TASK:
Return every line of the listing below, unchanged, from its first line to the line holding "本府績優研考人員 (737, 1127)", that line included.

[DATA FOR REVIEW Boundary: Start]

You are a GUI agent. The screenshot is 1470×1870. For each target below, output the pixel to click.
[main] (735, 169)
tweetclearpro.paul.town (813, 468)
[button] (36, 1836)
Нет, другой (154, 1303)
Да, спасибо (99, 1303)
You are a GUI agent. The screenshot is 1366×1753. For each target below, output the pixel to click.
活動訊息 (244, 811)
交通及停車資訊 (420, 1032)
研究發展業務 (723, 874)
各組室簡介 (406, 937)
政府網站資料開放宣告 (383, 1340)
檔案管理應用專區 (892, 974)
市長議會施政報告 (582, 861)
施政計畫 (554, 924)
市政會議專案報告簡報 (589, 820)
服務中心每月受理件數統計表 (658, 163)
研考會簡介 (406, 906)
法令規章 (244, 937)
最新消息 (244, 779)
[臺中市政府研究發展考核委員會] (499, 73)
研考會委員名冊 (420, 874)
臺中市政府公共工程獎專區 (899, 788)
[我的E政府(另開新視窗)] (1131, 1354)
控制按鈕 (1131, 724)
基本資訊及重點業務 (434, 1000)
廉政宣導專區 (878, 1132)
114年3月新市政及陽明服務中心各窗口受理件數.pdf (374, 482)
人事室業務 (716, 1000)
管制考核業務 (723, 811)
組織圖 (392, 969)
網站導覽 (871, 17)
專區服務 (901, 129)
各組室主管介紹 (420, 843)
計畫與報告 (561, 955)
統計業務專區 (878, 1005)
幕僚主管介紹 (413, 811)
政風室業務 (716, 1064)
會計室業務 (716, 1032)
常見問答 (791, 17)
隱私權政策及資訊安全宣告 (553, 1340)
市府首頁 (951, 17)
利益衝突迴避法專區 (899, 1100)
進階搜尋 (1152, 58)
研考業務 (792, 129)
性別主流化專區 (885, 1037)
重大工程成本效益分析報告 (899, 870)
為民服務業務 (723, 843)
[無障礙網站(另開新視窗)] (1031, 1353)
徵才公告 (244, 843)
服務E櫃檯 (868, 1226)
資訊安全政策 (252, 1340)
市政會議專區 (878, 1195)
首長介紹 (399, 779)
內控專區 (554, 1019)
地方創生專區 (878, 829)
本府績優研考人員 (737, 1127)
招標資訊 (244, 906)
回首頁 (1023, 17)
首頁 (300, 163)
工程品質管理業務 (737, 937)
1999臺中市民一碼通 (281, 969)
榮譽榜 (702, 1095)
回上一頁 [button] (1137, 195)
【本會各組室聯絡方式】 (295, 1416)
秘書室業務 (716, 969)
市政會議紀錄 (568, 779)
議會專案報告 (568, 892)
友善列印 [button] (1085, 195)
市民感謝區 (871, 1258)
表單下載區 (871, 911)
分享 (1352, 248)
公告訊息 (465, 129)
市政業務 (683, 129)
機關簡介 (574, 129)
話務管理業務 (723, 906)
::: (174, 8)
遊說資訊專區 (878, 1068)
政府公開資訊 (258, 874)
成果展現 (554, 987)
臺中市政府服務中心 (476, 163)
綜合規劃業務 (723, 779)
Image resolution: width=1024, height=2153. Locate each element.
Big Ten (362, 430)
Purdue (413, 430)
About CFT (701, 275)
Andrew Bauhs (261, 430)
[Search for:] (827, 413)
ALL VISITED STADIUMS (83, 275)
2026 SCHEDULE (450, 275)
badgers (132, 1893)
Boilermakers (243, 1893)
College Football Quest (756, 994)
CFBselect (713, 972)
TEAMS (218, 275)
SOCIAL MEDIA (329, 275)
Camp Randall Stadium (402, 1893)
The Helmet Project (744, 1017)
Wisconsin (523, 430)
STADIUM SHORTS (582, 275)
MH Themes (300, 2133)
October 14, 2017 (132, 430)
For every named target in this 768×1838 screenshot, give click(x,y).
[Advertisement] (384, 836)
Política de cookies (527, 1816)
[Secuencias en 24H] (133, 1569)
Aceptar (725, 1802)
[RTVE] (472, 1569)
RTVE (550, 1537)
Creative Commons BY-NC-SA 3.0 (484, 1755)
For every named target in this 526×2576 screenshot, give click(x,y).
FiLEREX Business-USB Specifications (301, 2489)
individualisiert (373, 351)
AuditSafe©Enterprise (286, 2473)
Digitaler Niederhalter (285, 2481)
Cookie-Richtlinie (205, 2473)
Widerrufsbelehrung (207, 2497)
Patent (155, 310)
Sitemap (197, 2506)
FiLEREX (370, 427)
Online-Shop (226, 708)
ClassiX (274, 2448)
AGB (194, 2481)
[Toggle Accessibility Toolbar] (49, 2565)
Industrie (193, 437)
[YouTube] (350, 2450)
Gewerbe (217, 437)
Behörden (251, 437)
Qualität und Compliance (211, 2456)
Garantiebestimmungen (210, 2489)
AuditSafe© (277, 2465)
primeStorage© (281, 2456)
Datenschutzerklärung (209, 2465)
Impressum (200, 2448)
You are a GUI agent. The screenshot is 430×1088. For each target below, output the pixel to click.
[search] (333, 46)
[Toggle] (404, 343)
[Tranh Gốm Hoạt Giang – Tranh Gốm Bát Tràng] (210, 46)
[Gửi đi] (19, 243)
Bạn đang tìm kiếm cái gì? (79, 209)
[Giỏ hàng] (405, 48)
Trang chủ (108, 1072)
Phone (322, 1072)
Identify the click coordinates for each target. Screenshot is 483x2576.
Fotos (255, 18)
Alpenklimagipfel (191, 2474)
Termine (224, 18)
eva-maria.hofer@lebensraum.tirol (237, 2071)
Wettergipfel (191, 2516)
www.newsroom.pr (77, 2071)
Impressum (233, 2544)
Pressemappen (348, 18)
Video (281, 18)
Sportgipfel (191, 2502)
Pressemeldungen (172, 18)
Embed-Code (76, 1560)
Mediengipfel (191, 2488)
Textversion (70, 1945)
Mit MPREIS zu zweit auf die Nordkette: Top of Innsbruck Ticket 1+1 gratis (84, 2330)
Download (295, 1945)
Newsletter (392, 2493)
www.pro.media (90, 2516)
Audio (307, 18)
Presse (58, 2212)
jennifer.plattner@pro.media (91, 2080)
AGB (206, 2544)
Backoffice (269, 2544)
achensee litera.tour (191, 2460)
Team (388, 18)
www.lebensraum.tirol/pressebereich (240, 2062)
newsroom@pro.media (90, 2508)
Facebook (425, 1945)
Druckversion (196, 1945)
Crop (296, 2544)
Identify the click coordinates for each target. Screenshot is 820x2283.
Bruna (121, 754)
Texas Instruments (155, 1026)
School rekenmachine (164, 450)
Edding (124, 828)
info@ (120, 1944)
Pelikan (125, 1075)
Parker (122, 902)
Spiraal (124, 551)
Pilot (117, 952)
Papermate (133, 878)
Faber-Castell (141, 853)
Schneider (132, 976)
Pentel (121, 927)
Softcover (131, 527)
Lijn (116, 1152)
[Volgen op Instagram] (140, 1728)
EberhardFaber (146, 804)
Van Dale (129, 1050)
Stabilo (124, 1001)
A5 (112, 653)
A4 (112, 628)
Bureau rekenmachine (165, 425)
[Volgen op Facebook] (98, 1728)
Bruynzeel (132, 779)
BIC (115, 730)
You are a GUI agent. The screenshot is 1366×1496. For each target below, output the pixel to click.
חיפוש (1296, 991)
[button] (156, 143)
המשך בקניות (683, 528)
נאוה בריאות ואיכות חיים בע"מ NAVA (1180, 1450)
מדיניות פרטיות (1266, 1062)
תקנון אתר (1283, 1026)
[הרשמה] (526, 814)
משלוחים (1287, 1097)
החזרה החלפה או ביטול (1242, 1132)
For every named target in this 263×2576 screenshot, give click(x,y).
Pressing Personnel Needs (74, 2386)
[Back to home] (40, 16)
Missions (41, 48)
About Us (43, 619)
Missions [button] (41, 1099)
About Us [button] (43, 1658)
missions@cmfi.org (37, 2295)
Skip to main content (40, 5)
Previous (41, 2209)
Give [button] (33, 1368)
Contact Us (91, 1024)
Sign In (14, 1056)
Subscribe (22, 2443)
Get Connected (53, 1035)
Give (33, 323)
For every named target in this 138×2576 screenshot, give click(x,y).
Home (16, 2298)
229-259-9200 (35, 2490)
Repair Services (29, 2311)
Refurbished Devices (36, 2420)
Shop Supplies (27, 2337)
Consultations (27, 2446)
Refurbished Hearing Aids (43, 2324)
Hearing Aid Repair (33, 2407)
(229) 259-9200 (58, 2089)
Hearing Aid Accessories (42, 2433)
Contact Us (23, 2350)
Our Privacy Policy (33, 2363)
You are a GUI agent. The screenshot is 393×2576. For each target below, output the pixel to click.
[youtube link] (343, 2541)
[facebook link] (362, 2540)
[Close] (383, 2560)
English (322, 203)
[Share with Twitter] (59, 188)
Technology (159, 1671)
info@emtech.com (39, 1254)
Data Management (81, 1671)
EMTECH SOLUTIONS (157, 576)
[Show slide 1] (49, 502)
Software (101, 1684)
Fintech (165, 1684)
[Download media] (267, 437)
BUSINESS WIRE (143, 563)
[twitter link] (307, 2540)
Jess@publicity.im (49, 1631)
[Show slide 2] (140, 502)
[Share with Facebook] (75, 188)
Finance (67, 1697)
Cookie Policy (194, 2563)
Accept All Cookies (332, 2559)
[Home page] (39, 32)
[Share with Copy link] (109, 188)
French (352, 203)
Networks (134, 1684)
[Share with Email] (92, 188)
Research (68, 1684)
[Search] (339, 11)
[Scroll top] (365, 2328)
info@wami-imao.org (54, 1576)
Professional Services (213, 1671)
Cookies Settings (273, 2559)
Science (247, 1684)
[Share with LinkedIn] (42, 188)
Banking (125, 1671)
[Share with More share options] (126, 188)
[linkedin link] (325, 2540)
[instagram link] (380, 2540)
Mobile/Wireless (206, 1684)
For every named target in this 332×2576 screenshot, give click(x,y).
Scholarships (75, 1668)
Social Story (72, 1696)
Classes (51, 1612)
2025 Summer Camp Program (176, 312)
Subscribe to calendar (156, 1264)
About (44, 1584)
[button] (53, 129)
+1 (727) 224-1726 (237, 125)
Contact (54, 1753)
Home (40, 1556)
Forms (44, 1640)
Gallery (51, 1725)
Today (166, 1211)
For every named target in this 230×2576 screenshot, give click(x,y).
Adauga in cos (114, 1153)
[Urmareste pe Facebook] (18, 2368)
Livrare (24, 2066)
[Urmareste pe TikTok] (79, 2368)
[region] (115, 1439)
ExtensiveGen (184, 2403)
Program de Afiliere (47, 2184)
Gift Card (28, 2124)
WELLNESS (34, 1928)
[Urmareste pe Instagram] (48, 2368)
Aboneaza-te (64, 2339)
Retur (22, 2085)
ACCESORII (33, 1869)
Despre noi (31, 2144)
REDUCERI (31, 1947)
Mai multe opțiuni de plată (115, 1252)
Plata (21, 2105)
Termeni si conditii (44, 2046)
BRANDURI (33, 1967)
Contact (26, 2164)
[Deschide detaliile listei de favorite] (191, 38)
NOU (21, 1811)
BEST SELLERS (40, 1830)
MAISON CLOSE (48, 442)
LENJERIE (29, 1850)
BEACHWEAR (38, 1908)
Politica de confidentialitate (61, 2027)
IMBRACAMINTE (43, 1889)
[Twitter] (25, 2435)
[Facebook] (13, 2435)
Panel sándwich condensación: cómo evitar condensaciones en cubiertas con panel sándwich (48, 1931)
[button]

[DATA FOR REVIEW Boundary: End]

YOUR SOLUTION:
You are a GUI agent. The screenshot is 1470×1870. For each target below, output the pixel to click.
[main] (735, 169)
tweetclearpro.paul.town (813, 468)
[button] (36, 1836)
Нет, другой (154, 1303)
Да, спасибо (99, 1303)
You are a GUI agent. The screenshot is 1366×1753. For each target below, output the pixel to click.
活動訊息 (244, 811)
交通及停車資訊 (420, 1032)
研究發展業務 (723, 874)
各組室簡介 (406, 937)
政府網站資料開放宣告 (383, 1340)
檔案管理應用專區 (892, 974)
市長議會施政報告 (582, 861)
施政計畫 (554, 924)
市政會議專案報告簡報 (589, 820)
服務中心每月受理件數統計表 (658, 163)
研考會簡介 (406, 906)
法令規章 (244, 937)
最新消息 (244, 779)
[臺中市政府研究發展考核委員會] (499, 73)
研考會委員名冊 (420, 874)
臺中市政府公共工程獎專區 (899, 788)
[我的E政府(另開新視窗)] (1131, 1354)
控制按鈕 (1131, 724)
基本資訊及重點業務 (434, 1000)
廉政宣導專區 (878, 1132)
114年3月新市政及陽明服務中心各窗口受理件數.pdf (374, 482)
人事室業務 (716, 1000)
管制考核業務 (723, 811)
組織圖 (392, 969)
網站導覽 (871, 17)
專區服務 (901, 129)
各組室主管介紹 (420, 843)
計畫與報告 (561, 955)
統計業務專區 (878, 1005)
幕僚主管介紹 (413, 811)
政風室業務 (716, 1064)
會計室業務 (716, 1032)
常見問答 (791, 17)
隱私權政策及資訊安全宣告 (553, 1340)
市府首頁 (951, 17)
利益衝突迴避法專區 (899, 1100)
進階搜尋 (1152, 58)
研考業務 (792, 129)
性別主流化專區 (885, 1037)
重大工程成本效益分析報告 (899, 870)
為民服務業務 (723, 843)
[無障礙網站(另開新視窗)] (1031, 1353)
徵才公告 (244, 843)
服務E櫃檯 (868, 1226)
資訊安全政策 (252, 1340)
市政會議專區 (878, 1195)
首長介紹 (399, 779)
內控專區 (554, 1019)
地方創生專區 (878, 829)
本府績優研考人員 (737, 1127)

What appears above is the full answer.